Methods: We searched 4 databases to identify studies comparing surgical outcomes and utilization rates of adults of First Nations, Inuit or Métis identity with non-Indigenous people in Canada. Independent reviewers completed all stages in duplicate. Our primary outcome was mortality; secondary outcomes included utilization rates of surgical procedures, complications and hospital length of stay. We performed meta-analysis of the primary outcome using random effects models. We assessed risk of bias using the ROBINS-I tool.
Results: Twenty-eight studies were reviewed involving 1 976 258 participants (10.2% Indigenous). No studies specifically addressed Inuit or Métis populations. Four studies, including 7 cohorts, contributed adjusted mortality data for 7135 participants (5.2% Indigenous); Indigenous Peoples had a 30% higher rate of death after surgery than non-Indigenous patients (pooled hazard ratio 1.30, 95% CI 1.09–1.54; I2 = 81%). Complications were also higher for Indigenous Peoples, including infectious complications (adjusted OR 1.63, 95% CI 1.13–2.34) and pneumonia (OR 2.24, 95% CI 1.58–3.19). Rates of various surgical procedures were lower, including rates of renal transplant, joint replacement, cardiac surgery and cesarean delivery.
Conclusion: In a systematic review of surgical care utilization and outcomes, we found that Canadian Indigenous Peoples had higher rates of mortality and adverse events, with lower rates of surgical utilization.
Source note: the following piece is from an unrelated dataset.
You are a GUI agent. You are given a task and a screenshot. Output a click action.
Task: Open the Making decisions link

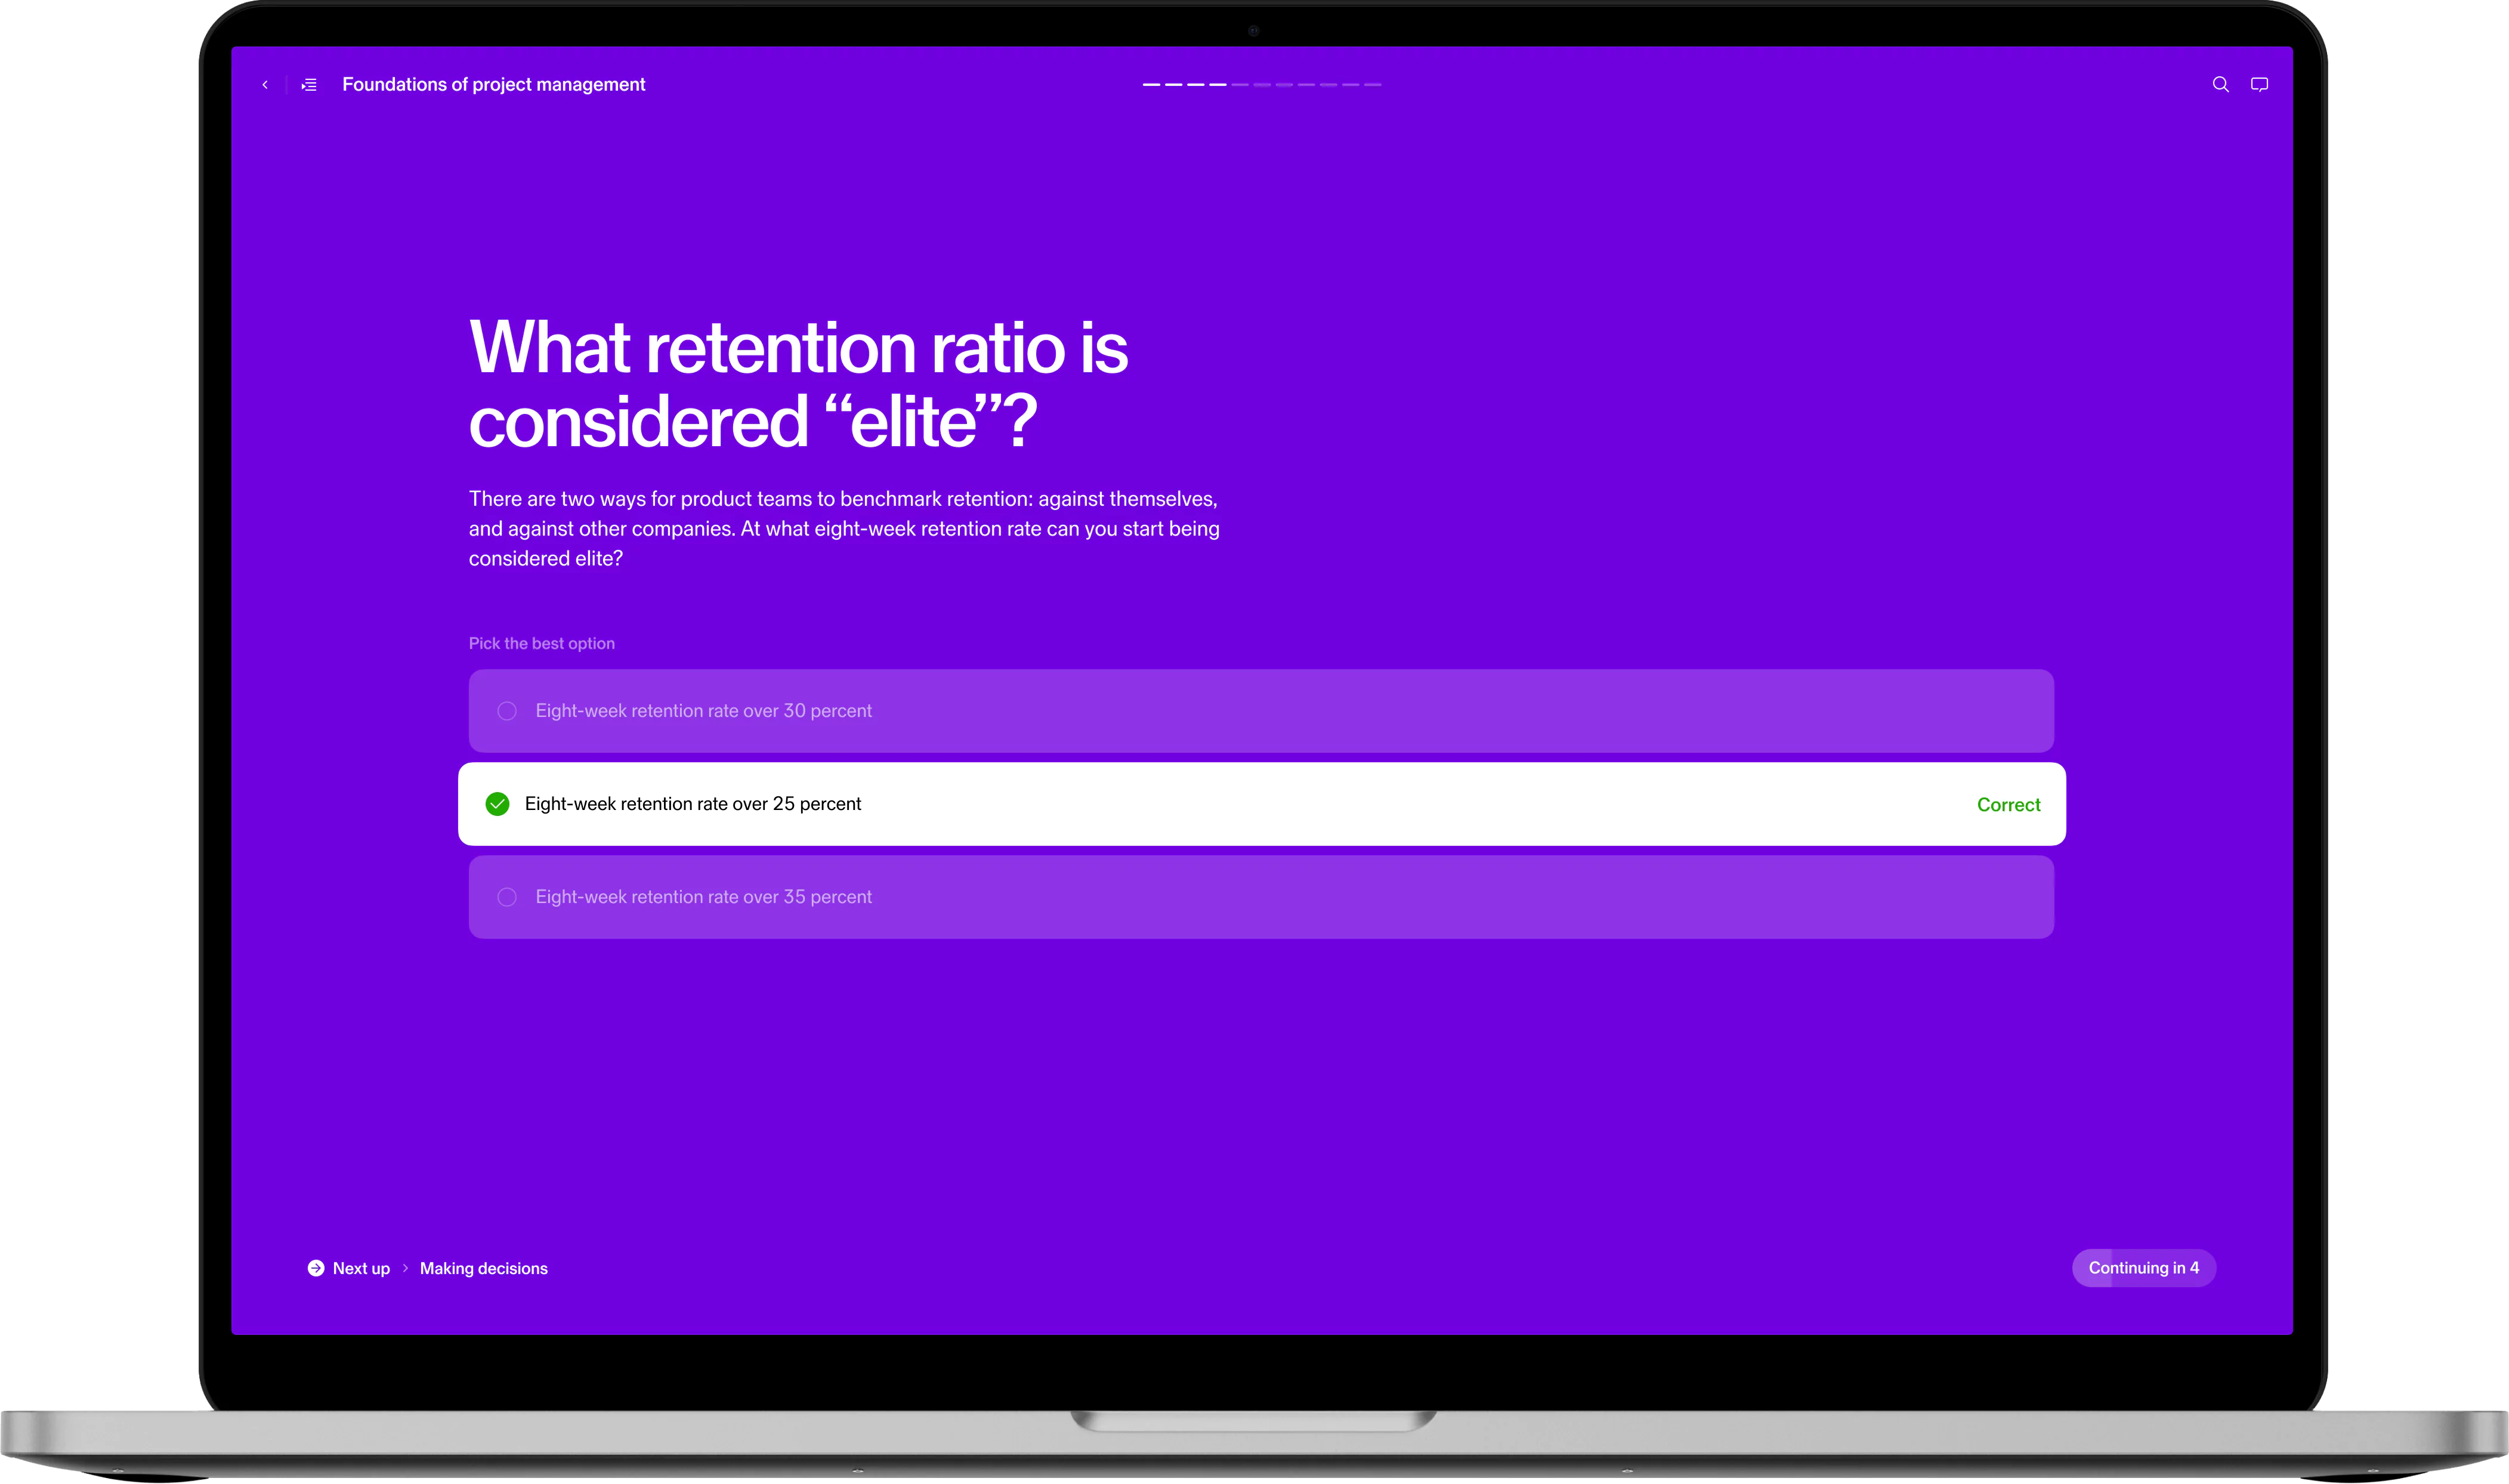coord(483,1268)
First Nations, Inuit and Métis communities are increasingly prepared to direct Indigenous population health research and policy. The rights and benefits of research to Indigenous communities, colonial policies and anti-Indigenous racism should be considered in any analysis of health policy and outcomes research.
Reference: Jason A. McVicar, Alana Poon, Nadine R. Caron, M. Dylan Bould, Jason W. Nickerson, Nora Ahmad, Donna May Kimmaliardjuk, Chelsey Sheffield, Caitlin Champion, Daniel I. McIsaac. Postoperative outcomes for Indigenous Peoples in Canada: a systematic review.